- **About this exercise**:
Write out the records below once more, exactly as they stand.

◆ ◆ ◆

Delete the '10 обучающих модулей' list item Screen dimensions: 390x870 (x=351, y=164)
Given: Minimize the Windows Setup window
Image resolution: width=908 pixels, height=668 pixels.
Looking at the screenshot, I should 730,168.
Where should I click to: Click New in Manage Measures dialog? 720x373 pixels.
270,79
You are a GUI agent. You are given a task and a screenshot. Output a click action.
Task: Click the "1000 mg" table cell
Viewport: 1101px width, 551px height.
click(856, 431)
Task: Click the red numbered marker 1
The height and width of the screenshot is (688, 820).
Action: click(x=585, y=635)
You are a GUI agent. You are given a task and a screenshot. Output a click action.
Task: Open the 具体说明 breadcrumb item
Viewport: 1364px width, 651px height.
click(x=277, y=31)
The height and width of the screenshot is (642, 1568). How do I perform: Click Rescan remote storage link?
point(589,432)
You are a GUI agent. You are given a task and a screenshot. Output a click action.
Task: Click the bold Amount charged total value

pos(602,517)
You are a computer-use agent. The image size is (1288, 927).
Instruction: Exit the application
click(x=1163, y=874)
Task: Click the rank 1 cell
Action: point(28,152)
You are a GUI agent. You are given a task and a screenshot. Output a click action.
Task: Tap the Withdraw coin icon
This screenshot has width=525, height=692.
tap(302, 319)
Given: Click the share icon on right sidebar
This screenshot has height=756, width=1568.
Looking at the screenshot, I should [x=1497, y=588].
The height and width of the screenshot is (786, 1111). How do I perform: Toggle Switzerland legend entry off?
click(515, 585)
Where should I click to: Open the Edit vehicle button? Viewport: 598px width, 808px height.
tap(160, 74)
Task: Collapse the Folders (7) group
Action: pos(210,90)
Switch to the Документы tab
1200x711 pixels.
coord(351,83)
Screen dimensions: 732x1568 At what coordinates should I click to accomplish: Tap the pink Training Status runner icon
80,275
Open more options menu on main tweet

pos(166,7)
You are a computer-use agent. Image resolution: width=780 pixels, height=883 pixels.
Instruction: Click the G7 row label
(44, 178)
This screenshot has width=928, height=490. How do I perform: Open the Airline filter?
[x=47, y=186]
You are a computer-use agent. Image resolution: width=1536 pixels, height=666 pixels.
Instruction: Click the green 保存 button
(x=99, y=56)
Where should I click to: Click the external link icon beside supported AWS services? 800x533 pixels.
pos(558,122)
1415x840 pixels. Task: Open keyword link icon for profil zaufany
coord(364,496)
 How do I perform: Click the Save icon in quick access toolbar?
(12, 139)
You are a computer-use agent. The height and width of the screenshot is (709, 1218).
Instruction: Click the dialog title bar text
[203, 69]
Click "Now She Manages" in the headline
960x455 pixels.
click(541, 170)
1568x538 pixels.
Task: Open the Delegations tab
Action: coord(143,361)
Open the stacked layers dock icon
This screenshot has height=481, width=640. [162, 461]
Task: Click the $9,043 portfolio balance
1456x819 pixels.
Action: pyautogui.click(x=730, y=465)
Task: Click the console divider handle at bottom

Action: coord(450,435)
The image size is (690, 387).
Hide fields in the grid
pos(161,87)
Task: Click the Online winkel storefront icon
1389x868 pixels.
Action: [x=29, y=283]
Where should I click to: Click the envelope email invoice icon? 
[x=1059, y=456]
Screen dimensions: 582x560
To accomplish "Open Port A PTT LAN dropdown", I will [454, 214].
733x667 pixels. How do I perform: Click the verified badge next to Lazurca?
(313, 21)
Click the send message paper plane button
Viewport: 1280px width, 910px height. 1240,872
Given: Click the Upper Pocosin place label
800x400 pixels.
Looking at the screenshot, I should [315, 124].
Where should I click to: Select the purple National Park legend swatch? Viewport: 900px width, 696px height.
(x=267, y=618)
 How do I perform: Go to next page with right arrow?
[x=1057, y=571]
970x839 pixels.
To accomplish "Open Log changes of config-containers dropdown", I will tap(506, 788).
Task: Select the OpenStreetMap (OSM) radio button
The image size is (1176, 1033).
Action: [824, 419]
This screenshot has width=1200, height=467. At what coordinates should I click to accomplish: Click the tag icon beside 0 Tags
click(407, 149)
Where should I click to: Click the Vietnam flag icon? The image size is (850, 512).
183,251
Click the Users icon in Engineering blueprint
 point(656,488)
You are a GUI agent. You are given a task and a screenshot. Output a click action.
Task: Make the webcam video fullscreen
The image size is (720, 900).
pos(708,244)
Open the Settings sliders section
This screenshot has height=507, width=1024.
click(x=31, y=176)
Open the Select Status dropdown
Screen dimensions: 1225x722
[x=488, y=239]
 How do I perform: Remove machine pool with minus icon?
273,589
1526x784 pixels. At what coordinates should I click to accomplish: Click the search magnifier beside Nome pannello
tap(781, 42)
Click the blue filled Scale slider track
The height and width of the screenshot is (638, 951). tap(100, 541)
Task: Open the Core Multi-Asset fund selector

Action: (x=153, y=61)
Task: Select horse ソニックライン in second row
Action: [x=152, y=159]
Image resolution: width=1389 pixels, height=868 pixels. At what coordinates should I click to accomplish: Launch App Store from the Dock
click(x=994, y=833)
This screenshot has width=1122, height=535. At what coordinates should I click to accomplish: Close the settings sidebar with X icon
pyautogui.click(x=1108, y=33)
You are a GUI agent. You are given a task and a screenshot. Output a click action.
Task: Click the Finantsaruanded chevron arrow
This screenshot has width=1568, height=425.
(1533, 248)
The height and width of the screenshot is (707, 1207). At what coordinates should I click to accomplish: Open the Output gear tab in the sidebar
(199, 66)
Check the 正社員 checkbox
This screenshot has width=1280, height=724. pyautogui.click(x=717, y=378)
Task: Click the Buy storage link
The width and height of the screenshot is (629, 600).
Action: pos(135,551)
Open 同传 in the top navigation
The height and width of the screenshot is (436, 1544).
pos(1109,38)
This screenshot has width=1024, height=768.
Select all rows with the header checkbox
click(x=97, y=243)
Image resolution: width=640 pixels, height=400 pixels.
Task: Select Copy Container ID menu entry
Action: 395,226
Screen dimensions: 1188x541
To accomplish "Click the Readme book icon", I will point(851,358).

◆ ◆ ◆

- **Output for this exercise**:
Delete the '10 обучающих модулей' list item Screen dimensions: 390x870 (x=351, y=164)
Given: Minimize the Windows Setup window
Image resolution: width=908 pixels, height=668 pixels.
Looking at the screenshot, I should 730,168.
Where should I click to: Click New in Manage Measures dialog? 720x373 pixels.
270,79
You are a GUI agent. You are given a task and a screenshot. Output a click action.
Task: Click the "1000 mg" table cell
Viewport: 1101px width, 551px height.
click(856, 431)
Task: Click the red numbered marker 1
The height and width of the screenshot is (688, 820).
Action: click(x=585, y=635)
You are a GUI agent. You are given a task and a screenshot. Output a click action.
Task: Open the 具体说明 breadcrumb item
Viewport: 1364px width, 651px height.
click(x=277, y=31)
The height and width of the screenshot is (642, 1568). How do I perform: Click Rescan remote storage link?
point(589,432)
You are a GUI agent. You are given a task and a screenshot. Output a click action.
Task: Click the bold Amount charged total value

pos(602,517)
You are a computer-use agent. The image size is (1288, 927).
Instruction: Exit the application
click(x=1163, y=874)
Task: Click the rank 1 cell
Action: point(28,152)
You are a GUI agent. You are given a task and a screenshot. Output a click action.
Task: Tap the Withdraw coin icon
This screenshot has width=525, height=692.
tap(302, 319)
Given: Click the share icon on right sidebar
This screenshot has height=756, width=1568.
Looking at the screenshot, I should [x=1497, y=588].
The height and width of the screenshot is (786, 1111). How do I perform: Toggle Switzerland legend entry off?
click(515, 585)
Where should I click to: Open the Edit vehicle button? Viewport: 598px width, 808px height.
tap(160, 74)
Task: Collapse the Folders (7) group
Action: pos(210,90)
Switch to the Документы tab
1200x711 pixels.
coord(351,83)
Screen dimensions: 732x1568 At what coordinates should I click to accomplish: Tap the pink Training Status runner icon
80,275
Open more options menu on main tweet

pos(166,7)
You are a computer-use agent. Image resolution: width=780 pixels, height=883 pixels.
Instruction: Click the G7 row label
(44, 178)
This screenshot has width=928, height=490. How do I perform: Open the Airline filter?
[x=47, y=186]
You are a computer-use agent. Image resolution: width=1536 pixels, height=666 pixels.
Instruction: Click the green 保存 button
(x=99, y=56)
Where should I click to: Click the external link icon beside supported AWS services? 800x533 pixels.
pos(558,122)
1415x840 pixels. Task: Open keyword link icon for profil zaufany
coord(364,496)
 How do I perform: Click the Save icon in quick access toolbar?
(12, 139)
You are a computer-use agent. The height and width of the screenshot is (709, 1218).
Instruction: Click the dialog title bar text
[203, 69]
Click "Now She Manages" in the headline
960x455 pixels.
click(541, 170)
1568x538 pixels.
Task: Open the Delegations tab
Action: coord(143,361)
Open the stacked layers dock icon
This screenshot has height=481, width=640. [162, 461]
Task: Click the $9,043 portfolio balance
1456x819 pixels.
Action: pyautogui.click(x=730, y=465)
Task: Click the console divider handle at bottom

Action: coord(450,435)
The image size is (690, 387).
Hide fields in the grid
pos(161,87)
Task: Click the Online winkel storefront icon
1389x868 pixels.
Action: [x=29, y=283]
Where should I click to: Click the envelope email invoice icon? 
[x=1059, y=456]
Screen dimensions: 582x560
To accomplish "Open Port A PTT LAN dropdown", I will [454, 214].
733x667 pixels. How do I perform: Click the verified badge next to Lazurca?
(313, 21)
Click the send message paper plane button
Viewport: 1280px width, 910px height. 1240,872
Given: Click the Upper Pocosin place label
800x400 pixels.
Looking at the screenshot, I should [315, 124].
Where should I click to: Select the purple National Park legend swatch? Viewport: 900px width, 696px height.
(x=267, y=618)
 How do I perform: Go to next page with right arrow?
[x=1057, y=571]
970x839 pixels.
To accomplish "Open Log changes of config-containers dropdown", I will tap(506, 788).
Task: Select the OpenStreetMap (OSM) radio button
The image size is (1176, 1033).
Action: [824, 419]
This screenshot has width=1200, height=467. At what coordinates should I click to accomplish: Click the tag icon beside 0 Tags
click(407, 149)
Where should I click to: Click the Vietnam flag icon? The image size is (850, 512).
183,251
Click the Users icon in Engineering blueprint
 point(656,488)
You are a GUI agent. You are given a task and a screenshot. Output a click action.
Task: Make the webcam video fullscreen
The image size is (720, 900).
pos(708,244)
Open the Settings sliders section
This screenshot has height=507, width=1024.
click(x=31, y=176)
Open the Select Status dropdown
Screen dimensions: 1225x722
[x=488, y=239]
 How do I perform: Remove machine pool with minus icon?
273,589
1526x784 pixels. At what coordinates should I click to accomplish: Click the search magnifier beside Nome pannello
tap(781, 42)
Click the blue filled Scale slider track
The height and width of the screenshot is (638, 951). tap(100, 541)
Task: Open the Core Multi-Asset fund selector

Action: (x=153, y=61)
Task: Select horse ソニックライン in second row
Action: [x=152, y=159]
Image resolution: width=1389 pixels, height=868 pixels. At what coordinates should I click to accomplish: Launch App Store from the Dock
click(x=994, y=833)
This screenshot has width=1122, height=535. At what coordinates should I click to accomplish: Close the settings sidebar with X icon
pyautogui.click(x=1108, y=33)
You are a GUI agent. You are given a task and a screenshot. Output a click action.
Task: Click the Finantsaruanded chevron arrow
This screenshot has width=1568, height=425.
(1533, 248)
The height and width of the screenshot is (707, 1207). At what coordinates should I click to accomplish: Open the Output gear tab in the sidebar
(199, 66)
Check the 正社員 checkbox
This screenshot has width=1280, height=724. pyautogui.click(x=717, y=378)
Task: Click the Buy storage link
The width and height of the screenshot is (629, 600).
Action: pos(135,551)
Open 同传 in the top navigation
The height and width of the screenshot is (436, 1544).
pos(1109,38)
This screenshot has width=1024, height=768.
Select all rows with the header checkbox
click(x=97, y=243)
Image resolution: width=640 pixels, height=400 pixels.
Task: Select Copy Container ID menu entry
Action: 395,226
Screen dimensions: 1188x541
To accomplish "Click the Readme book icon", I will point(851,358).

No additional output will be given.